Kosovo 0 Le Bloc est-il encore... québécois ?

 

Au 41e jour des bombardements de l'OTAN sur la Yougoslavie, le Nouveau Parti démocratique (NPD) s'est dissocié de la politique du gouvernement Chrétien et a réclamé la fin des bombardements. Qu'attend le Bloc pour faire de même ?

Le peuple québécois a une longue tradition de pacifisme et d'opposition aux guerres impérialistes. Lors de la Première guerre mondiale, qui s'était également déclenchée dans les Balkans, les Québécois avaient affronté dans des combats de rue à Montréal et à Québec les troupes canadiennes pour s'opposer à la conscription.

Aujourd'hui, le Bloc remue ciel et terre à Ottawa pour exiger que le gouvernement Chrétien consulte le Parlement afin que le Bloc puisse voter EN FAVEUR de l'envoi de troupes terrestres en Yougoslavie ! Les députés du Bloc sont-ils complètement coupés de leurs racines québécoises ? Y a-t-il un lien entre la position du Bloc sur la guerre au Kosovo et sa nouvelle définition de qui est Québécois ? Une nouvelle définition, anti-nationale et cosmopolite, qui liquide l'histoire, la culture et les traditions québécoises dont ses profondes traditions pacifistes.

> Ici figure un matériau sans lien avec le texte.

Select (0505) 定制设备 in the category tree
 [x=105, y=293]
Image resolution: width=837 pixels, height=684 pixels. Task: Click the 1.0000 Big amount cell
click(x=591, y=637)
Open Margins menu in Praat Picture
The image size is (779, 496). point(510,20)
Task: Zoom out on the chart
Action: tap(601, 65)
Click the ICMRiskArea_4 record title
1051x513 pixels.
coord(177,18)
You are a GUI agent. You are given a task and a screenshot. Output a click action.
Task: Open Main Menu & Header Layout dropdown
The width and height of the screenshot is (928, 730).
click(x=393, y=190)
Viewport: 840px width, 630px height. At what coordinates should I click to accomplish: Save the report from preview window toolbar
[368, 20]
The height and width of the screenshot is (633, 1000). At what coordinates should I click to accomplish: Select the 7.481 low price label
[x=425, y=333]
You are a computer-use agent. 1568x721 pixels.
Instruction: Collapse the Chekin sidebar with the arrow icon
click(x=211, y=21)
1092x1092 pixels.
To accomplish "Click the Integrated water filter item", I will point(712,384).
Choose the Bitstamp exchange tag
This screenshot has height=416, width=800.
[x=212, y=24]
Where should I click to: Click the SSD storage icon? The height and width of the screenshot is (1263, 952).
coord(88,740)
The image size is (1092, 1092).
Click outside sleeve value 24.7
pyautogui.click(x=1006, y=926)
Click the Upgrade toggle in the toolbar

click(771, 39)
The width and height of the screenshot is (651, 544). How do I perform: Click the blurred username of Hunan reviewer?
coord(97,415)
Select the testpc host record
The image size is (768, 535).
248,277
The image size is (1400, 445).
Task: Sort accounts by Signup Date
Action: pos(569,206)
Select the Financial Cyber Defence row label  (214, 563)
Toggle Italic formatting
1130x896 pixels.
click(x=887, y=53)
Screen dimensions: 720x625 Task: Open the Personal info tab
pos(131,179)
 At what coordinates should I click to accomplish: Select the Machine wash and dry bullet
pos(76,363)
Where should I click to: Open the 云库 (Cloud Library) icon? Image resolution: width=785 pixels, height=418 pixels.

La modernisation de la question nationale

Le Bloc nous dit aujourd'hui qu'il veut, à l'heure de la mondialisation, moderniser la question nationale. Il organise des chantiers de discussion et des forums pour revendiquer un rôle international indépendant pour le Québec. Mais, du même souffle, le Bloc vante les mérites du libre-échange qui voit tomber les unes après les autres nos entreprises entre des mains étrangères. Le Bloc prône même l'adoption de la monnaie américaine, ce qui signifie l'abandon d'un des plus importants leviers de politique économique qu'un État puisse posséder. Et, maintenant, le Bloc réclame l'envoi de troupes canadiennes et québécoises pour combattre en Yougoslavie, sous les drapeaux de l'OTAN, en fait sous le drapeau américain !

Est-ce cela qu'on entend par rôle international indépendant pour le Québec ? Est-ce cela qu'on entend par la modernisation de la question nationale à l'heure de la mondialisation ?

Le bloc de quartz

Il y a quelques jours, on pouvait lire dans le New York Times qu'un leader kosovar, rencontrant le président Clinton, peu de temps avant les frappes de l'OTAN, a offert au président américain un énorme morceau de quartz, laissant évidemment entendre qu'il était prêt à concéder aux États-Unis les énormes richesses minérales du Kosovo en échange d'une intervention militaire. C'est avec une bonne dose de mépris que le président Clinton lui a répondu qu'il y avait du quartz dans son État de l'Arkansas !

Nos bloquistes, qui pensent pouvoir acheter le soutien américain à l'indépendance du Québec, en offrant eux aussi leur bloc de quartz , que ce soit sous forme de libre-échange, de dollarisation américaine de notre économie ou d'envois de troupes, devraient méditer ce fait. Ils devraient aussi se demander si les intérêts kosovars sont vraiment bien servis actuellement par l'intervention américaine.

Le nouvel ordre mondial

Dans l'éditorial du numéro de mai du Monde diplomatique, le directeur Ignacio Ramonet rappelle que la conférence de Rambouillet a échoué, alors qu'il y avait accord sur l'essentiel, pour une seule raison 0 l'entêtement des puissances occidentales, et tout particulièrement des États-Unis, à imposer la présence, sur le territoire du Kosovo, de forces de l'OTAN (...) On ne chercha pas à proposer d'autres forces d'interposition européennes ou, par exemple, des casques bleus des Nations unies. Non 0 c'était l'OTAN ou la guerre. Ce fut la guerre.

Tout cela, rappelle Ramonet, parce que la Serbie refuse d'adopter le modèle néolibéral qu'exige la mondialisation. Elle constitue, à la fois, une cible idéale pour l'OTAN, et un fort mauvais exemple pour certains de ses voisins d'Europe de l'Est également accablés par la crise économique et politique. Telle est, au fond, la raison véritable de l'intransigeance de l'OTAN alors que se met en place, sous nos yeux, un nouvel ordre mondial.

Est-ce à ce nouvel ordre mondial néolibéral auquel le Bloc veut nous faire adhérer ? Est-ce cela moderniser la question nationale ? Si tel est le cas, alors il vaut mieux en rester à l'approche traditionnelle et pacifiste de s'opposer à la guerre impérialiste en réclamant l'indépendance du Québec, comme le fit le député J.N. Francoeur en 1917.